Our politicians don’t need any more banana skins, but yesterday’s announcement by North Bristol NHS Trust of its £5 million data centre can only throw more fuel to the flames.

No doubt the project was initiated months ago and timing of the news could have been better; but sadly, I suspect in this case that IT expertise is a rarer skill than the ability to allocate a budget.

Building a data centre is a highly specialist and expensive undertaking and when it’s built it needs to be managed and kept running, whether it is full of racks or empty, waiting for servers and data to be stored in it. It costs a lot to keep the servers in a data centre cool, at great expense financially and environmentally. What’s more, as data accumulates, businesses outgrow data centres. has North Bristol built a data centre that it will outgrow immediately, or is there a lot of space in that £5 million data centre doing nothing for the next five years?

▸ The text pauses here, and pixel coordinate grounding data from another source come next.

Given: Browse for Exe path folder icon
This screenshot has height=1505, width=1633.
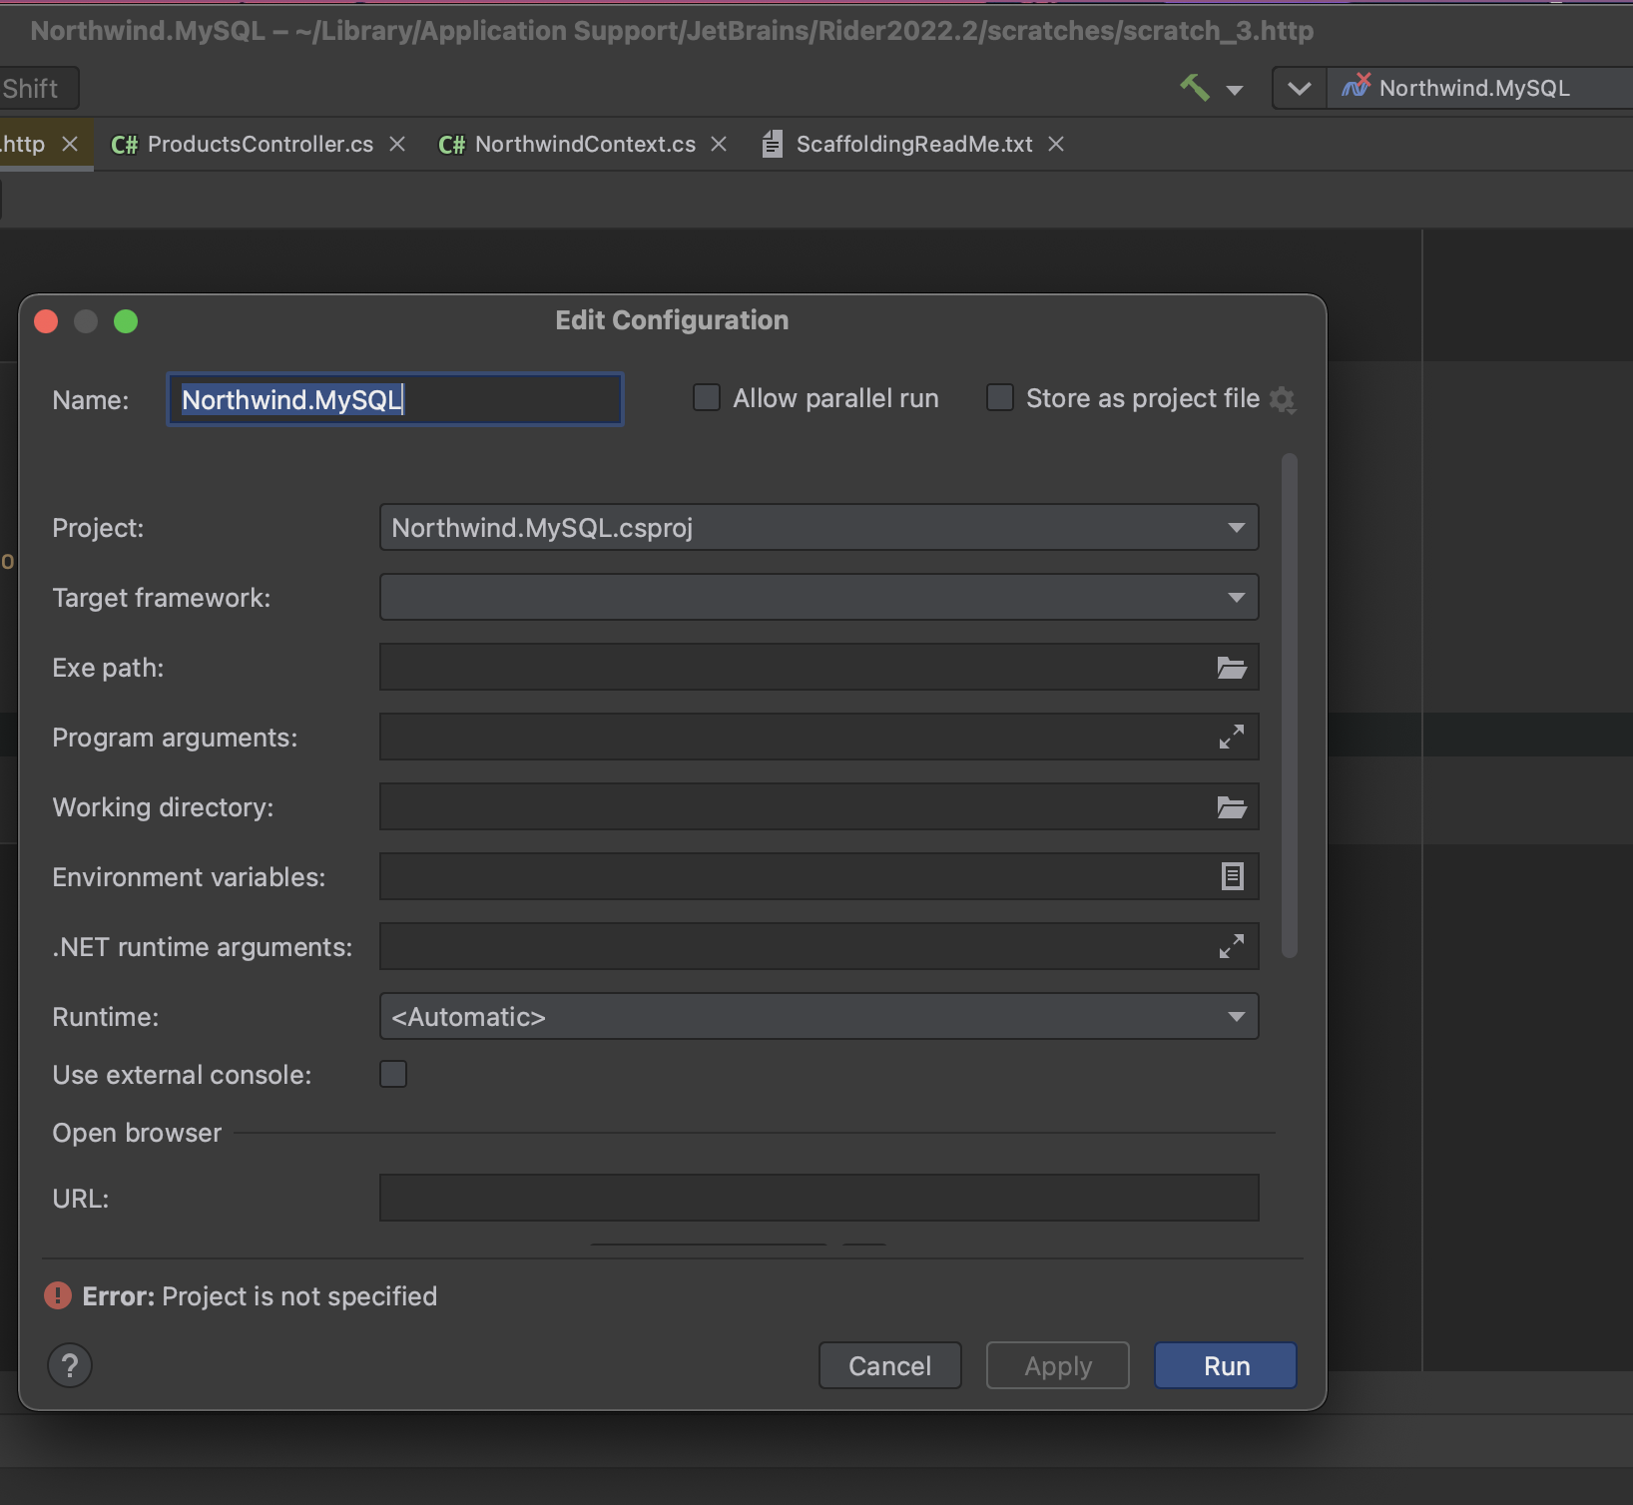Looking at the screenshot, I should (x=1232, y=668).
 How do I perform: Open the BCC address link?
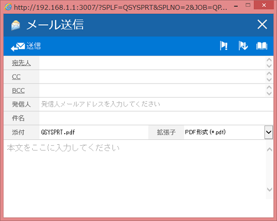[x=18, y=91]
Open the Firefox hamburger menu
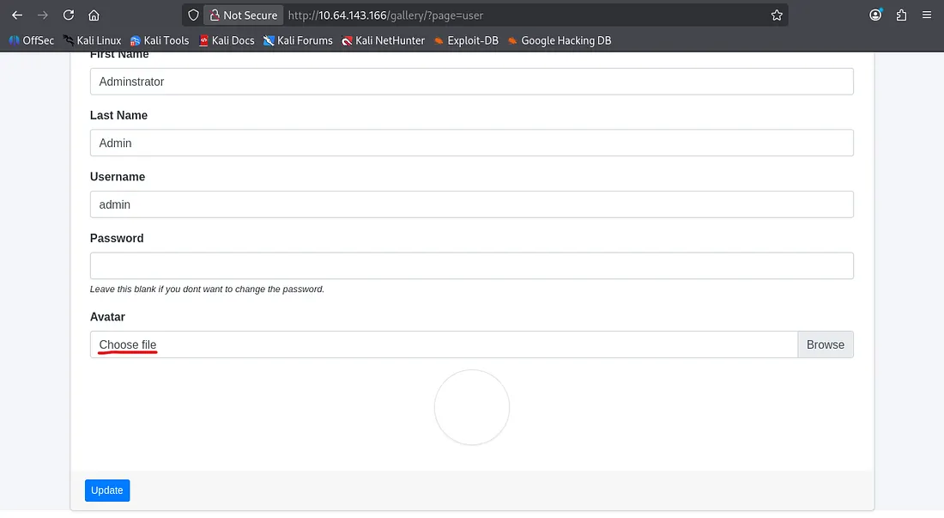944x518 pixels. [927, 15]
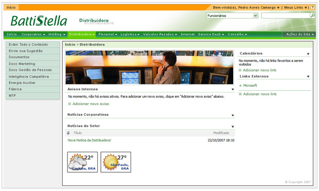This screenshot has width=319, height=191.
Task: Click the plus icon beside Adicionar novo aviso
Action: [x=70, y=104]
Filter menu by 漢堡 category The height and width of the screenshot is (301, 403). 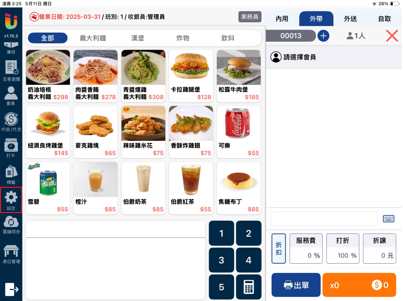tap(137, 38)
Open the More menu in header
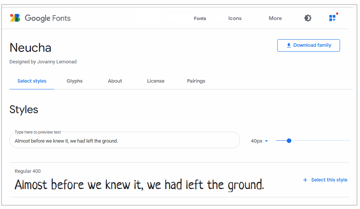Viewport: 360px width, 209px height. [275, 18]
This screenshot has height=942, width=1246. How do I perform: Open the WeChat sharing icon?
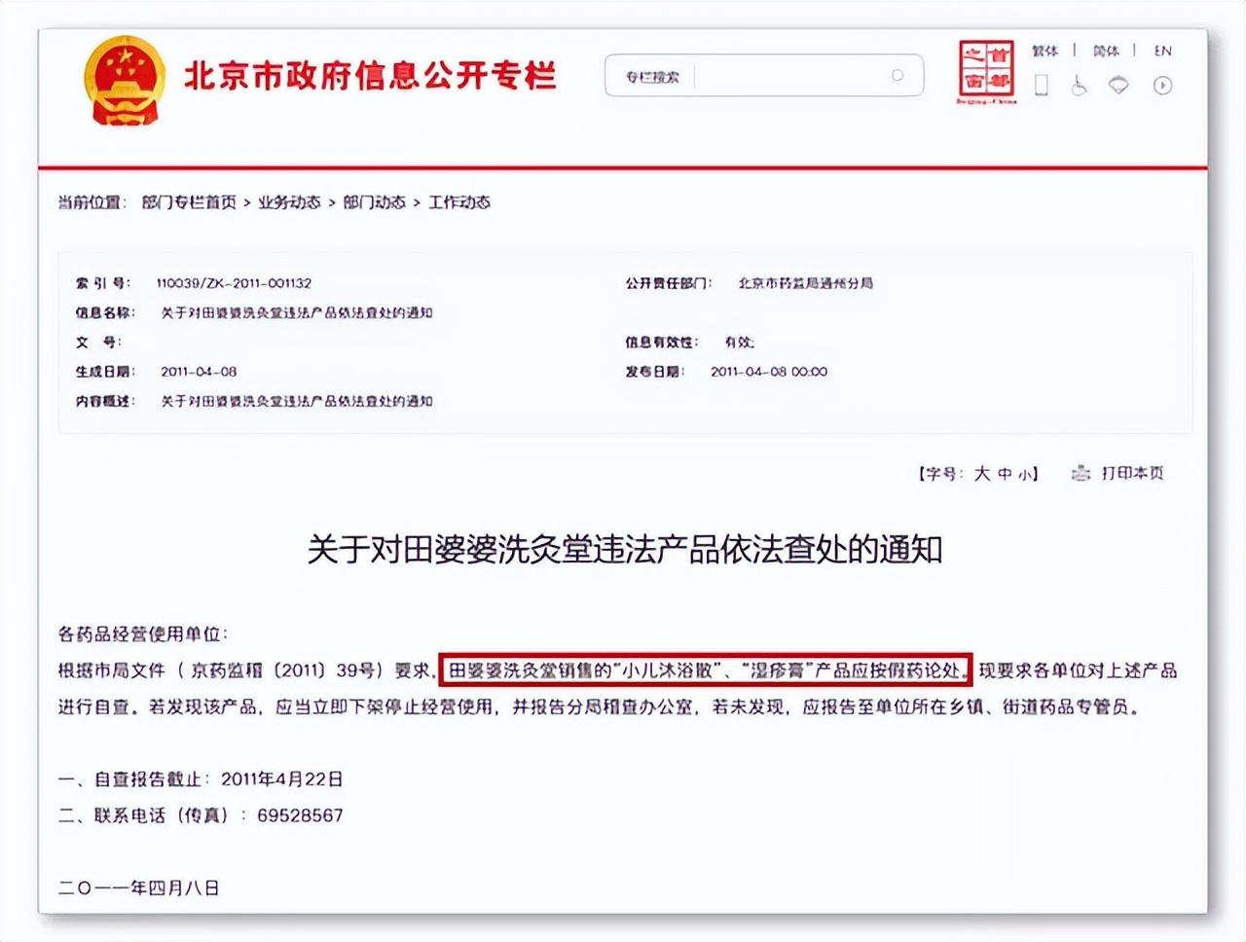point(1118,86)
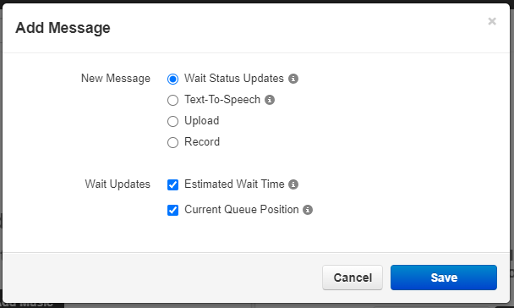Click the Cancel button

pyautogui.click(x=353, y=278)
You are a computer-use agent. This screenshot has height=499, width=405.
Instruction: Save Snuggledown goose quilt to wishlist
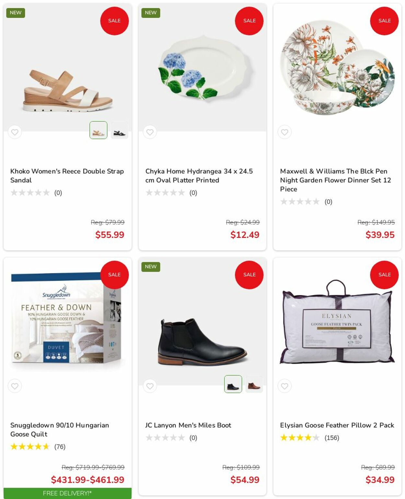pyautogui.click(x=15, y=386)
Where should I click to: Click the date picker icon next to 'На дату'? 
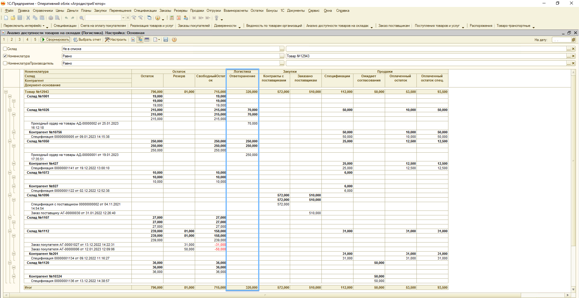[573, 40]
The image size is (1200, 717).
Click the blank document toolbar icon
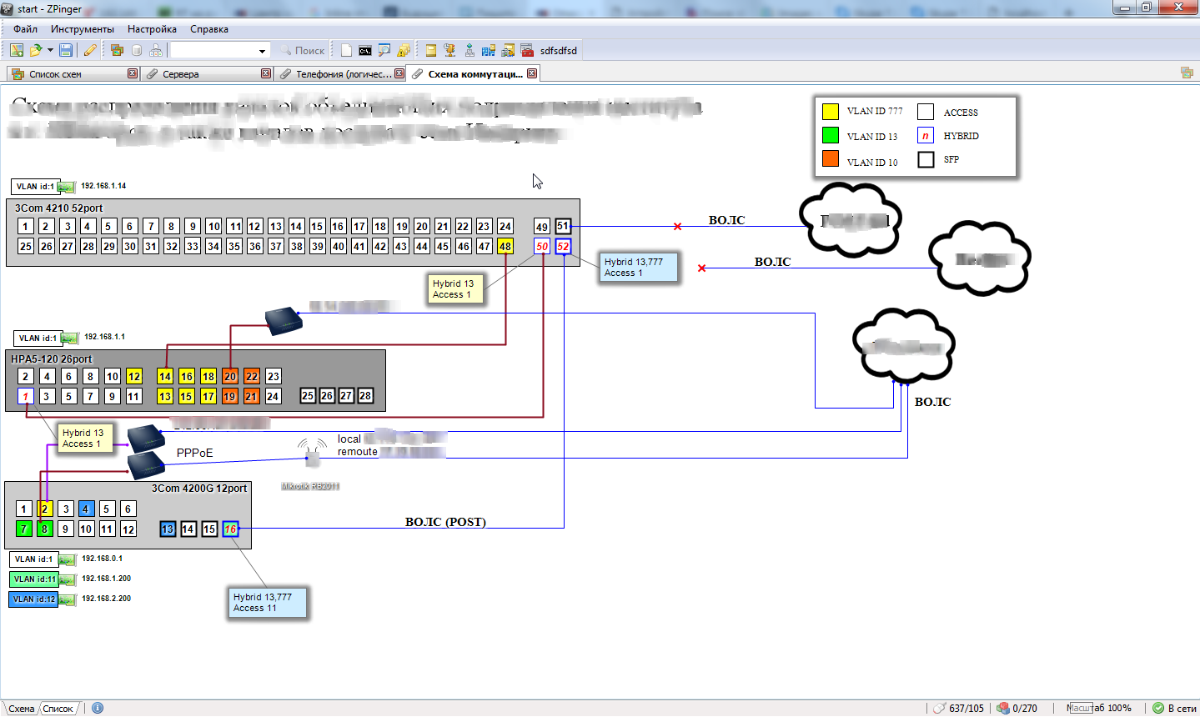346,51
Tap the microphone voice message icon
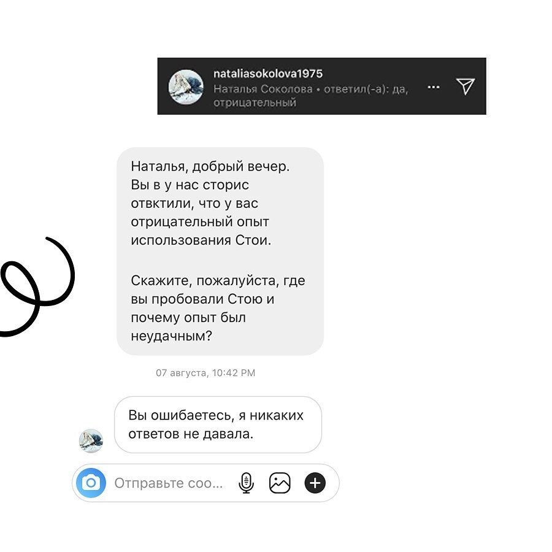Screen dimensions: 552x552 (246, 483)
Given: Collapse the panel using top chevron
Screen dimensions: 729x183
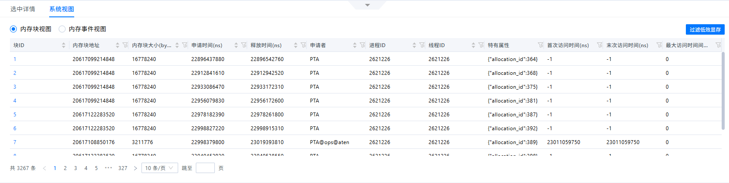Looking at the screenshot, I should click(368, 5).
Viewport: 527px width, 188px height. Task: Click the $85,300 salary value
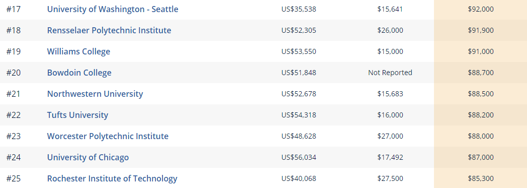point(481,178)
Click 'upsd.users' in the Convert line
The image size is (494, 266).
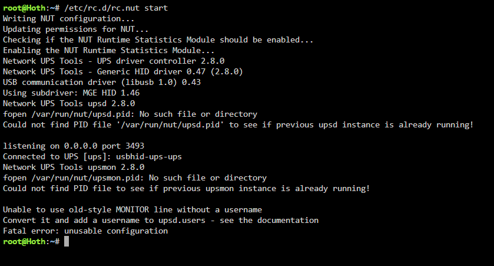point(182,220)
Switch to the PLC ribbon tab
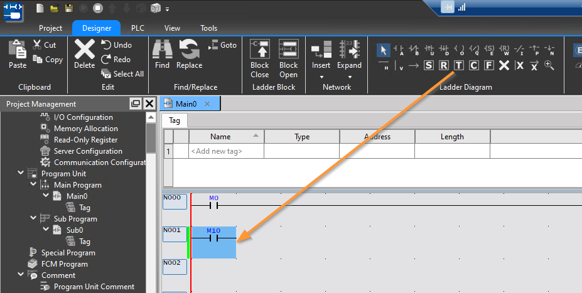The height and width of the screenshot is (293, 582). click(137, 28)

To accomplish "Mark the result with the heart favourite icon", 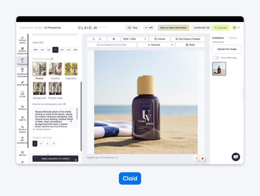I will [x=202, y=158].
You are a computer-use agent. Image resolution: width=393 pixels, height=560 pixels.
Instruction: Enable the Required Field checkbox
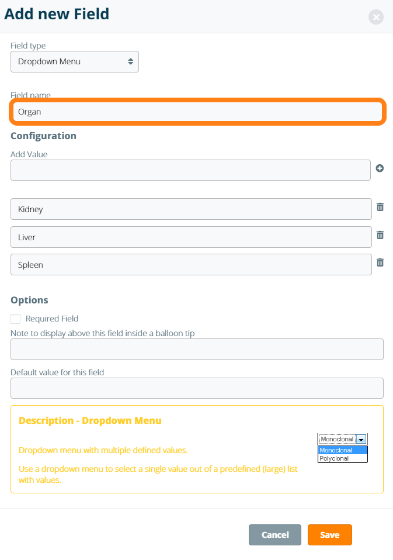pos(16,319)
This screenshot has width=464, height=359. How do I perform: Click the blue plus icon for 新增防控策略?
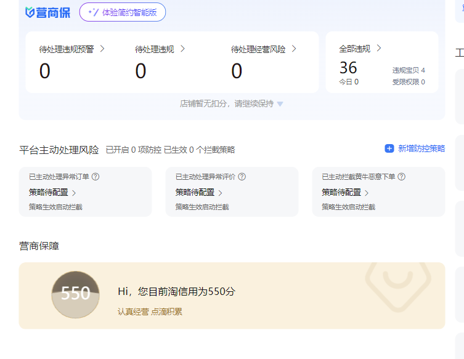[x=389, y=148]
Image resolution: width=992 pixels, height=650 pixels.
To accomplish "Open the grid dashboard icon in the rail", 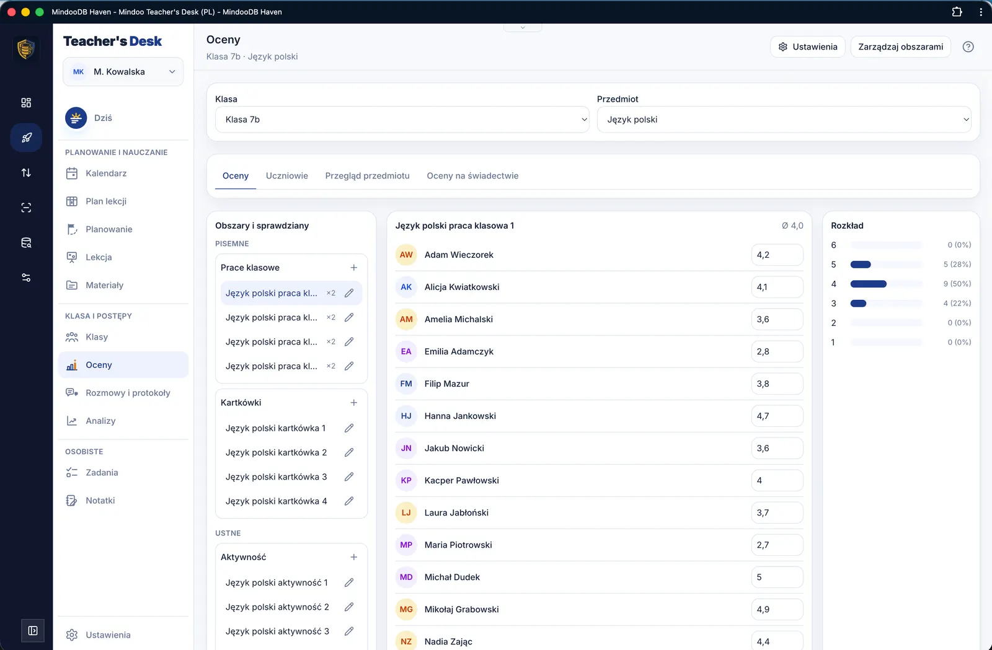I will pos(26,103).
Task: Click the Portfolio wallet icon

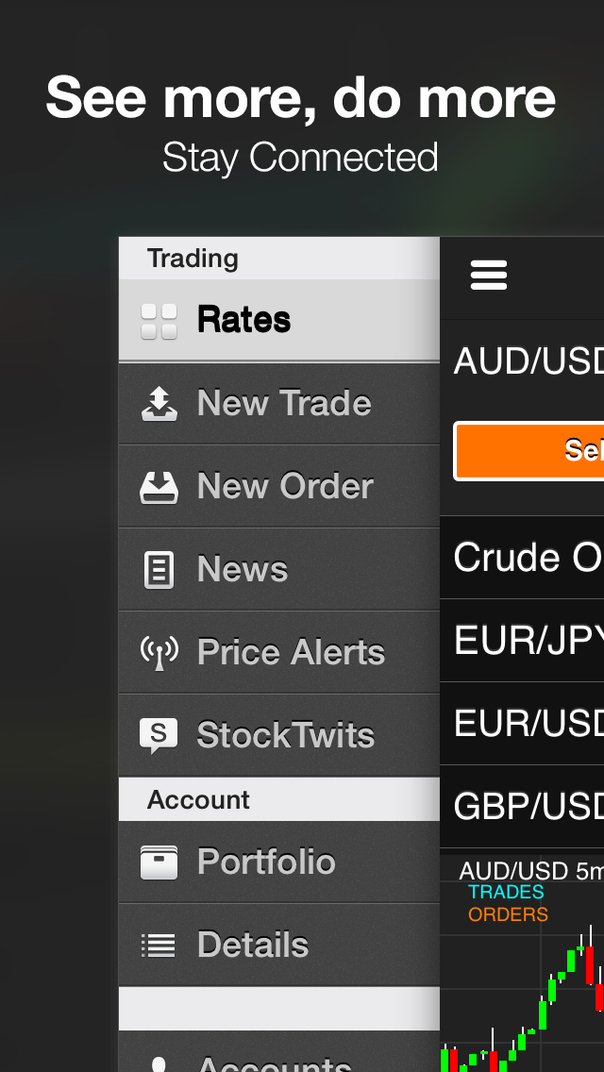Action: pos(159,863)
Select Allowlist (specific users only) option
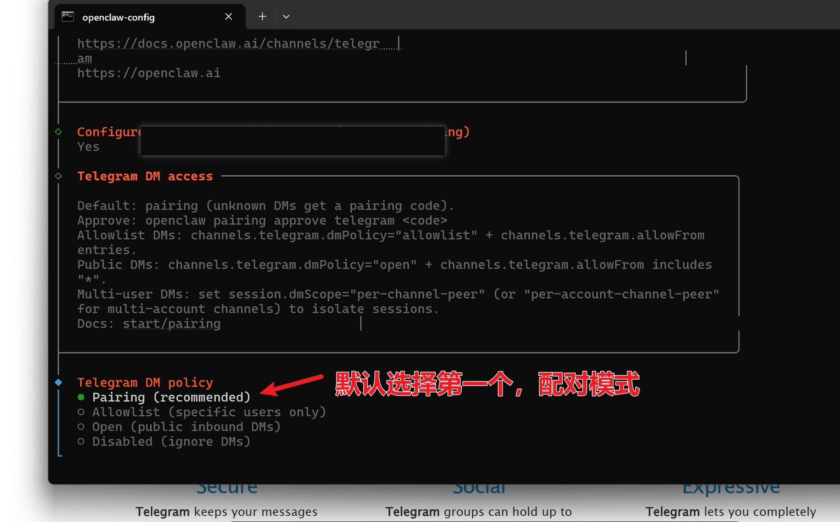The width and height of the screenshot is (840, 522). click(81, 412)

In today’s economy (green shoots, I know), existing data centre space is not hard to find and the argument for build or lease only has one sensible answer. Co-location, multi-tenancy and hosted data centre solutions offer far greater cost flexibility and thereby on-demand scalability than wholly-owned infrastructure ever can. Data centres take time to reach capacity and powering, security and cooling for under-utilised space is at best an environmental challenge, and at worst a sorry waste of public money.

This is exactly why the majority of enterprises large and small rent space in the thousands of data centres across the country. This route avoids capex and provides flexibility that owning your own data centre can’t possibly deliver. What’s more, a professional data centre organisation will be able to, through economies of scale, provide a much more cost-effective solution. Bristol’s decision to build its own Data Centre is as logical as it deciding to build its own Ambulance Manufacturing centre instead of leasing them from specialists.

Public sector technology is for the most part progressive, but ensuring the opportunity to evolve IT efficiency is not delivered alongside a significant opportunity cost is critical.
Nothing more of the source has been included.